-- STATED EXERCISE --
Copy out everything from the line containing "You are a computer-use" down to the line containing "coord(92,232)" in the records below, both of those lines included, leaving the pictures out of your answer.

-- SUPPLIED MATERIAL --
──────────
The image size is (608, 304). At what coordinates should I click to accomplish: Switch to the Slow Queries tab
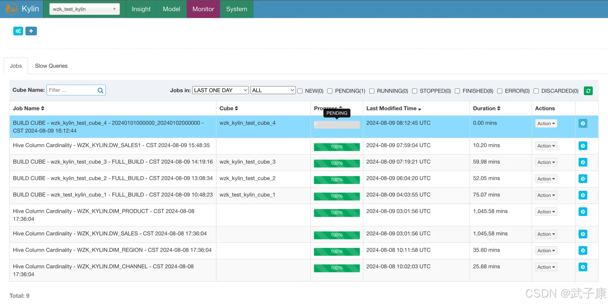click(x=51, y=66)
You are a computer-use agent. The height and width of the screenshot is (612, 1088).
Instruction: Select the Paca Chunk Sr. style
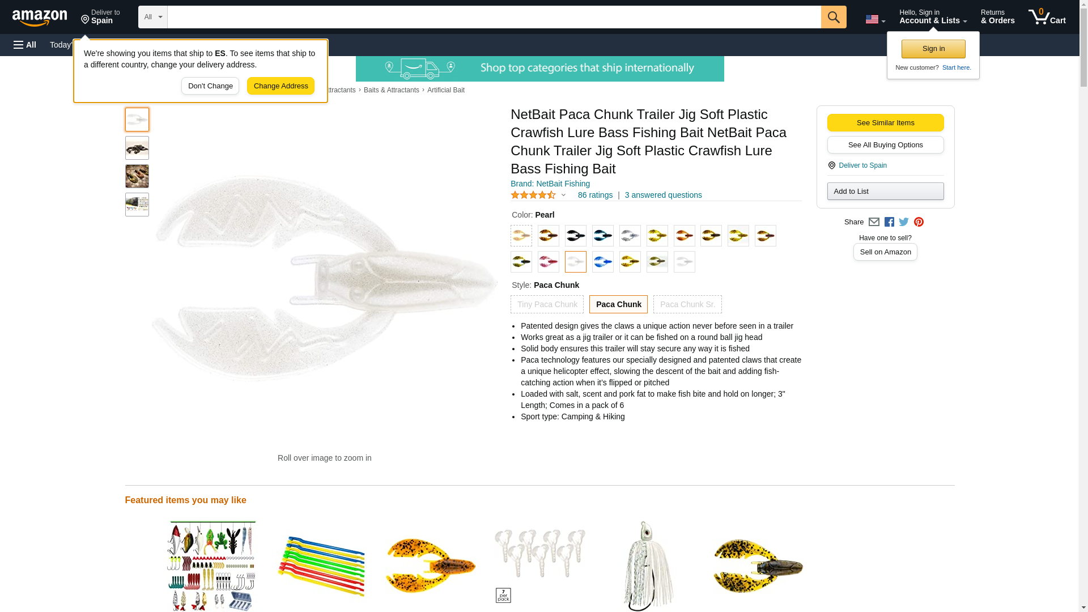point(687,304)
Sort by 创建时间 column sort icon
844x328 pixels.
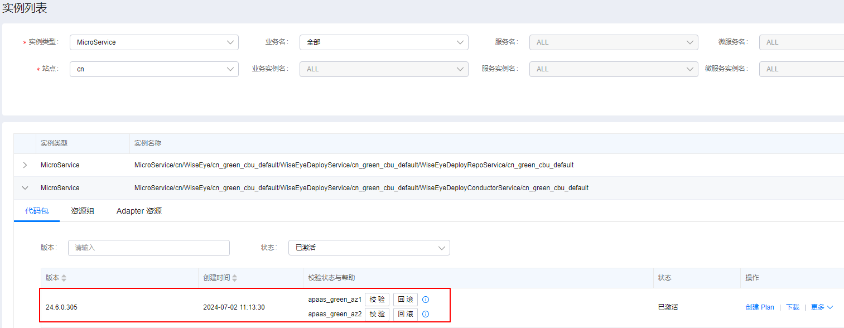[x=234, y=278]
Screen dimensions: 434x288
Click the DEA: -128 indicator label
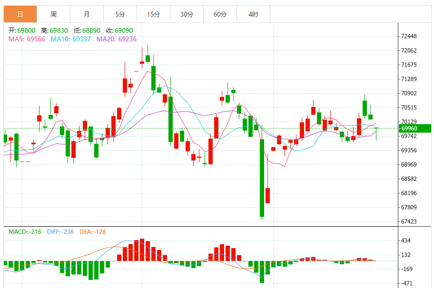coord(92,232)
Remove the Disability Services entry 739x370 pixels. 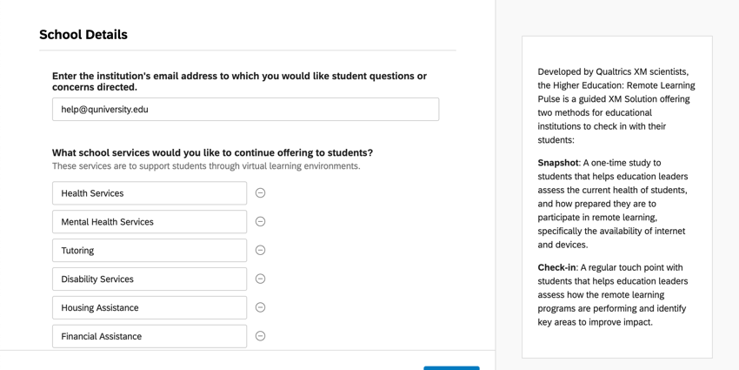[260, 279]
──────────
-- ANSWER FOR THIS EXERCISE --
You are a computer-use agent. The height and width of the screenshot is (612, 1088).
Instruction: Select the Paca Chunk Sr. style
point(687,304)
Sort by 创建时间 column sort icon
844x328 pixels.
[x=234, y=278]
Screen dimensions: 434x288
Click the DEA: -128 indicator label
coord(92,232)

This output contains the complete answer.